Declaring the join in a source file's `joins:` block is not supported yet. The
semantic layer plans each connection on its own, so a `joins:` entry whose `to:`
points at a table in another member is not resolved across the federation
boundary. Until that lands, express cross-database joins as raw SQL.
## Querying the federated connection directly
The federated connection is addressable by its id,
`_ktx_federated`, anywhere **ktx** runs read-only SQL. The same id works for the
`ktx sql` command and for a data agent calling the `sql_execution` MCP tool, so
both surfaces can run a cross-database query without a source file:
```bash
ktx sql -c _ktx_federated \
"SELECT b.title, avg(r.rating) AS avg_rating
FROM pg_books.public.books b
JOIN sqlite_reviews.reviews r ON b.id = r.book_id
GROUP BY b.title"
```
Table names follow the rules from
[Table naming in federated queries](#table-naming-in-federated-queries):
three-part `connectionId.schema.table` for postgres and mysql, two-part
`connectionId.table` for sqlite and duckdb.
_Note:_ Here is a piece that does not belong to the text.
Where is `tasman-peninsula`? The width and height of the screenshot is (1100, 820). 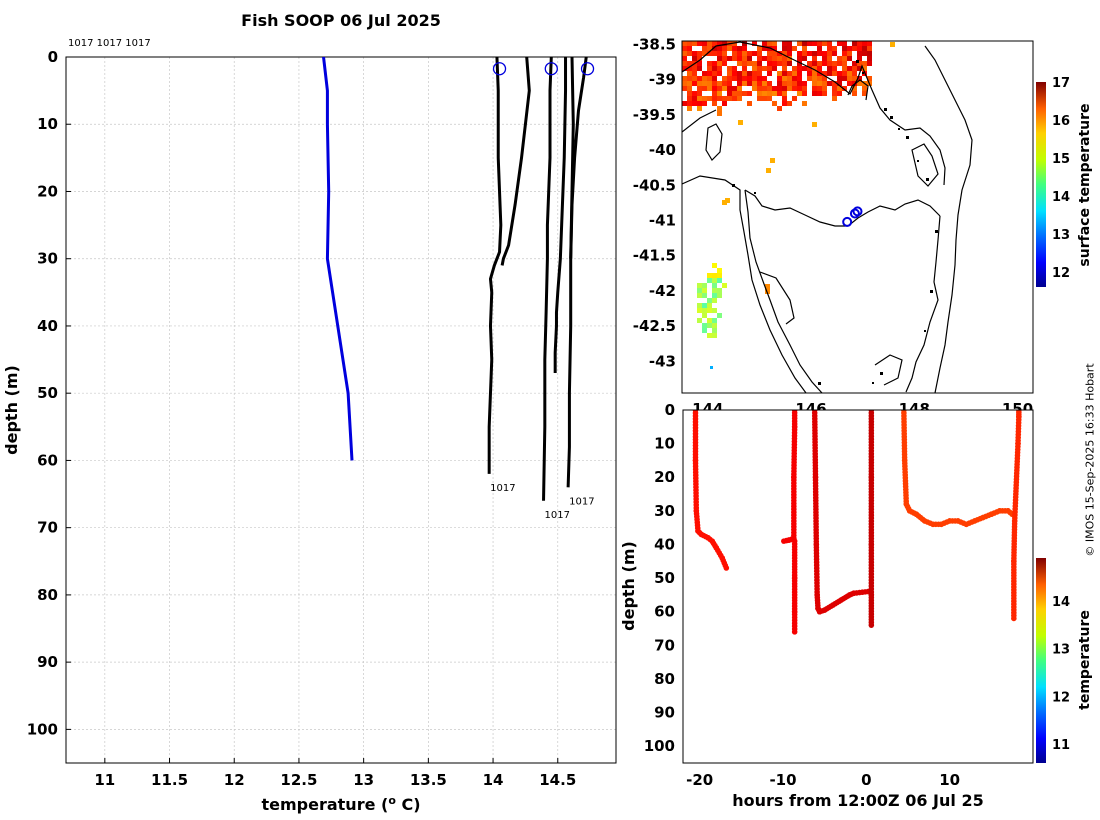
tasman-peninsula is located at coordinates (888, 370).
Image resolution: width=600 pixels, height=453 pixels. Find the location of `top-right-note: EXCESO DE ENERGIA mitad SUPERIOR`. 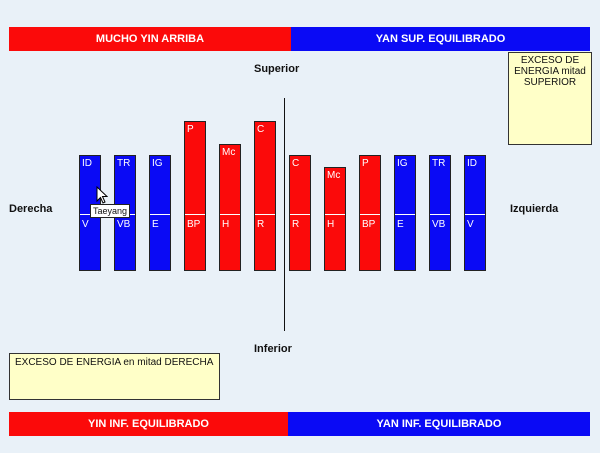

top-right-note: EXCESO DE ENERGIA mitad SUPERIOR is located at coordinates (550, 98).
The `_ktx_federated` id is virtual —
it is never written to `ktx.yaml` and only exists when two or more attach-compatible
connections are declared. It surfaces in `ktx connection` and in the agent's
connection list so the id is discoverable. Querying a single member database
directly with its own connection id (`ktx sql -c pg_books ...`) is unchanged.
If any member connection sets
[`query_policy: semantic-layer-only`](/docs/configuration/ktx-yaml#query-policy),
raw SQL against `_ktx_federated` is rejected as a whole: a federated query can
touch any member's tables, so one restricted member restricts the federation.
## Federated queries are read-only
DuckDB attaches every member database with read-only access. Federated queries
are `SELECT`/`WITH` only. No writes, no DDL, and no mutations reach any member
database through the federation engine.
## Current limitations
- **Raw SQL joins only.** Cross-database joins are written as raw SQL; declaring
them in a source's `joins:` block and automatic discovery of cross-database
relationships are not available yet. Intra-database relationship discovery for
each member connection is unchanged.
- **postgres, mysql, sqlite, and duckdb only.** Other drivers (snowflake,
bigquery, clickhouse, sqlserver) do not participate in federation in this
version. They remain usable as standalone connections.